Text
***

For millions of people across the former Soviet Union, this Christmas season is the worst in living memory. Some republics, such as Georgia, Armenia, Azerbaijan and Tajikistan, continue to suffer from the effects of brigandage and prolonged ethnic warfare. Most have been dragged low by hyper-inflation, which translates into unaffordable food prices and gangster-run black markets.

Almost all republics are experiencing catastrophic shortages of energy that have been made worse by the exceptionally cold autumn and early winter. Snow and sub-zero temperatures came at least a month early this year, but Russia, the region's principal oil and gas supplier, was unable or unwilling to meet the demand.

Russia's Fuel and Energy Minister, Yuri Shafranik, complained that other former Soviet republics owed Russia 366bn roubles ( pounds 200m) for oil. But even if the Russians wanted to maintain oil deliveries to their neighbours, they would find it difficult since production is expected to fall to 350 million tons this year from more than 400 million in 1992.

Russia once subsidised most Soviet republics with cheap fuel, but now it is charging prices near world market levels and those which cannot pay are being cut off. Russia is also under pressure to keep up exports of gas and oil to the West so that it can earn enough hard currency to control its foreign debt problem.

Among the worst-hit republics is Ukraine, which was once an agricultural and industrial pillar of the Soviet Union but which now cannot provide hot running water for many of its 52 million people. Ukrainian inflation runs at 70 per cent a month. The karbovanets, a temporary currency that is in even sicker condition than the Russian rouble, fell to 27,000 to the dollar last week compared with 6,000 in August.

Ukraine's energy crisis is so severe that officials fear supplies will run out in the middle of winter. The Education Ministry is considering whether schools and universities, where staff are already on reduced wages, should double or triple the length of the winter holiday to save fuel.

***

Stated exercise
What monthly inflation rate does the article on the post-Soviet winter crisis give for Ukraine? The lines after this point are separate material, unconnected to the article on the post-Soviet winter crisis.

Given data
***

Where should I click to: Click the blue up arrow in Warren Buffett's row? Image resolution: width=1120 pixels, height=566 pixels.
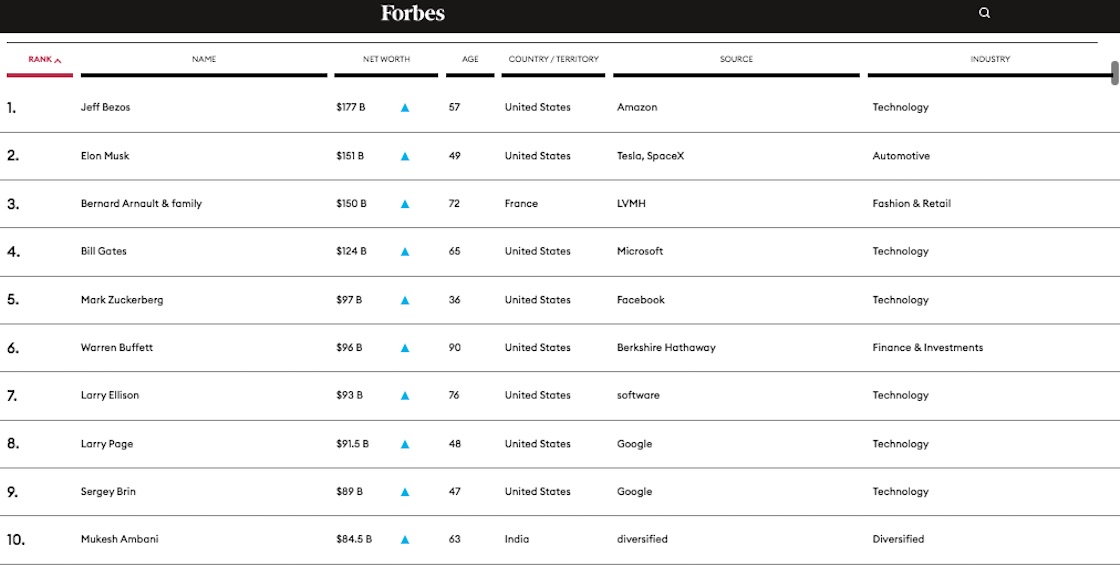point(405,348)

***

Reply to the exercise
70 percent a month.